Brief:
Retype the entries verbatim, from the line containing "You are a GUI" through the line containing "This screenshot has width=860, height=540.", including both of those lines.

Records provided:
──────

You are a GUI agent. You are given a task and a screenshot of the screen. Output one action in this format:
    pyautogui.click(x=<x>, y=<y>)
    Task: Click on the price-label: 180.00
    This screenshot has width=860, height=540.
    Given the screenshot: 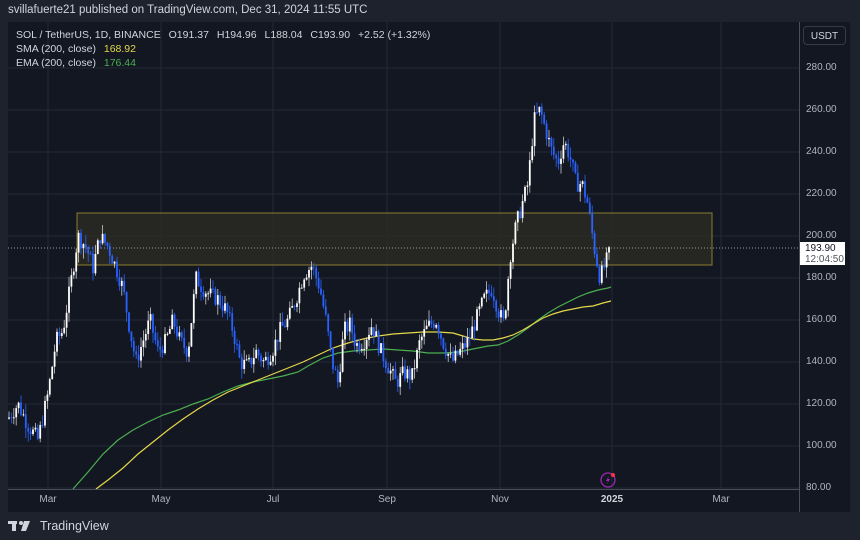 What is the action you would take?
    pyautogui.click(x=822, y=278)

──────

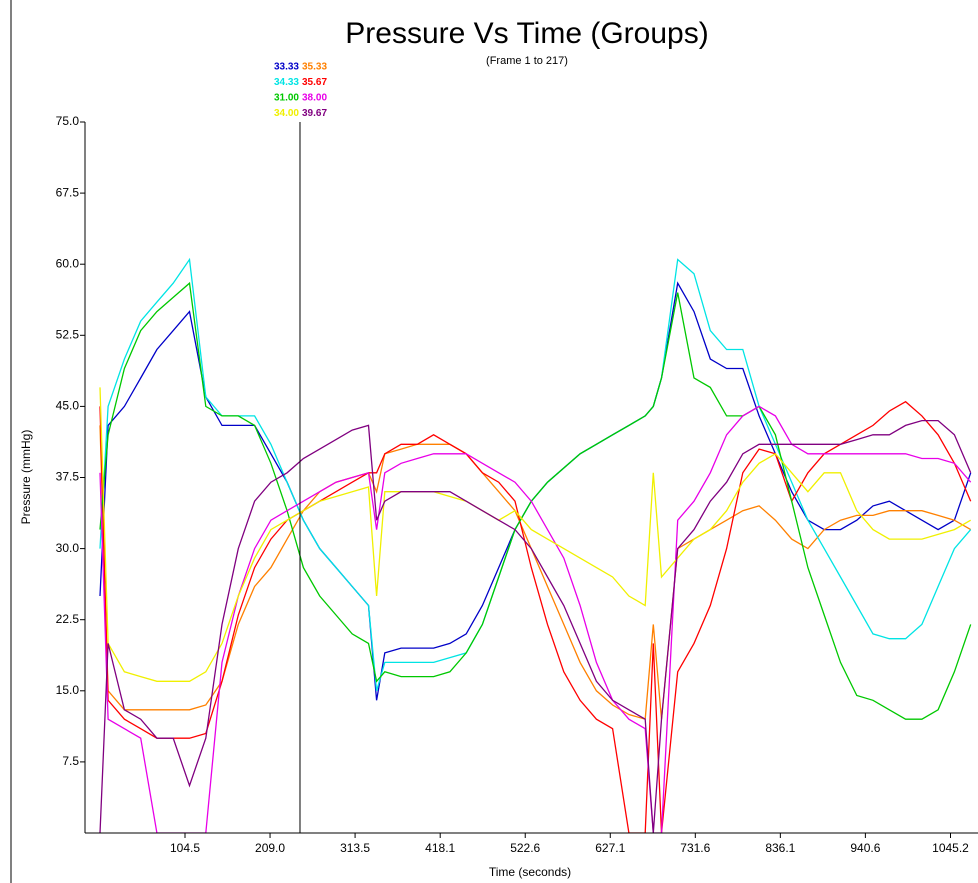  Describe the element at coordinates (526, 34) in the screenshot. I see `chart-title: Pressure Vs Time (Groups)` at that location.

──────

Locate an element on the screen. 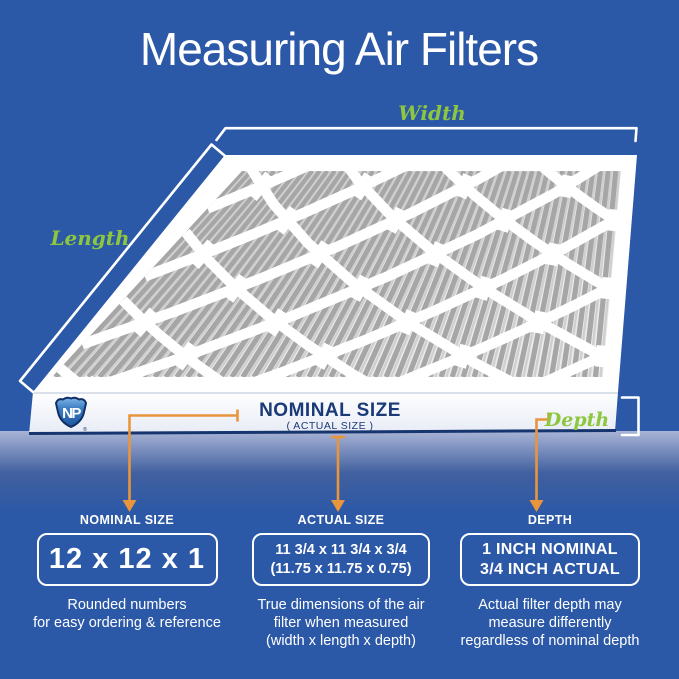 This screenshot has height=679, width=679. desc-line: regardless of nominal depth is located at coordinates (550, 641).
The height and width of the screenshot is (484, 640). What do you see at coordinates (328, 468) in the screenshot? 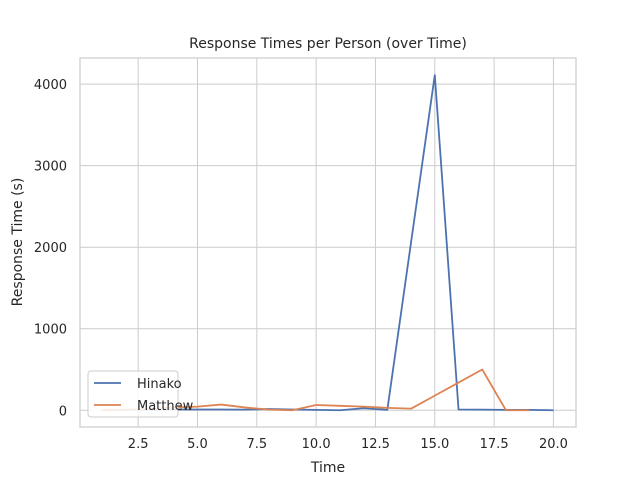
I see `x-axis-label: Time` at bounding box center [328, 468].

──────

Expected answer:
You are a GUI agent. You are given a task and a screenshot of the screen. Output one action in this format:
    pyautogui.click(x=<x>, y=<y>)
    Task: Click on the price-label: 180.00
    This screenshot has width=860, height=540.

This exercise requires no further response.